I need to travel from Tepic to Jocotepec, I would like to bypass GDL...I see 2 ways on the map:

1. come down 15, take the Periferico to the Colima exit Highway 54 to 35 then to Jocotepec.

2. come down 15, take Highway 70 towards Tala, driving the road towards Cruz Flores,then down to 35 and arriving at Jocotepec...

I really do not want to go via 15 to 23 Airport exit to Chapalla the around the lake to Jocotepec...Or maybe a round trip.........


----------



## RVGRINGO (May 16, 2007)

Choice #1 will put you into some nasty construction areas before Jocotopec.
Choice #2 is OK, but the Tala road is reported to be in poor condition.
So, you might find that taking the periferico, or even shooting right through Guadalajara by following the 'Aeropuerto & Chapala' signs the best approach. There is a 'libramiento' from 23 to Ajijic, and Jocotopec is easy from there.
Enjoy your trip; whichever way you choose.


----------



## sparks (Jun 17, 2007)

I'm not sure where RV sees conctruction but probably not Lopez Mateos. From what I've heard the construction from hyway 54 to Joco is pretty much completed. But then it's been a little over a year since I've been there.

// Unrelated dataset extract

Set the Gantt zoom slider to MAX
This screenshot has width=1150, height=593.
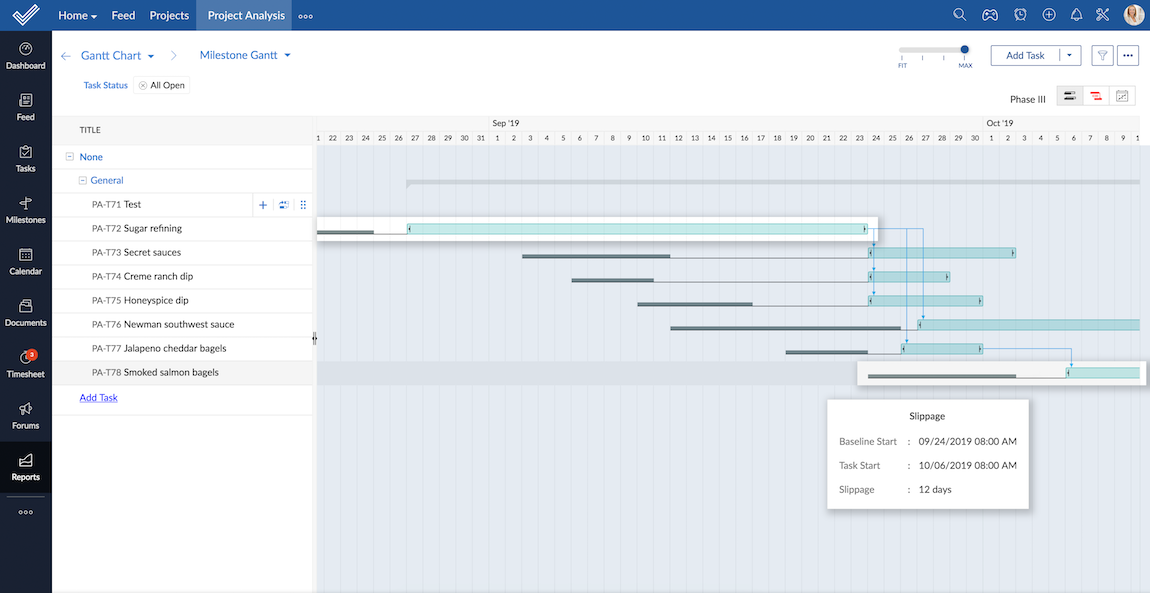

I've never used the Tala route so probably would go that way just to see it. Also heard there is an improved road thru that area somewhere.


----------



## johnmex (Nov 30, 2010)

The section from Tala to Lopez Mateos (54/80) is fine. I just traveled it a couple months ago. From Lopez Mateos to Joco? No idea, but it has to be faster than through Guadalajara and Chapala. Most of the gringos seem to use that route to get to the Costco...


----------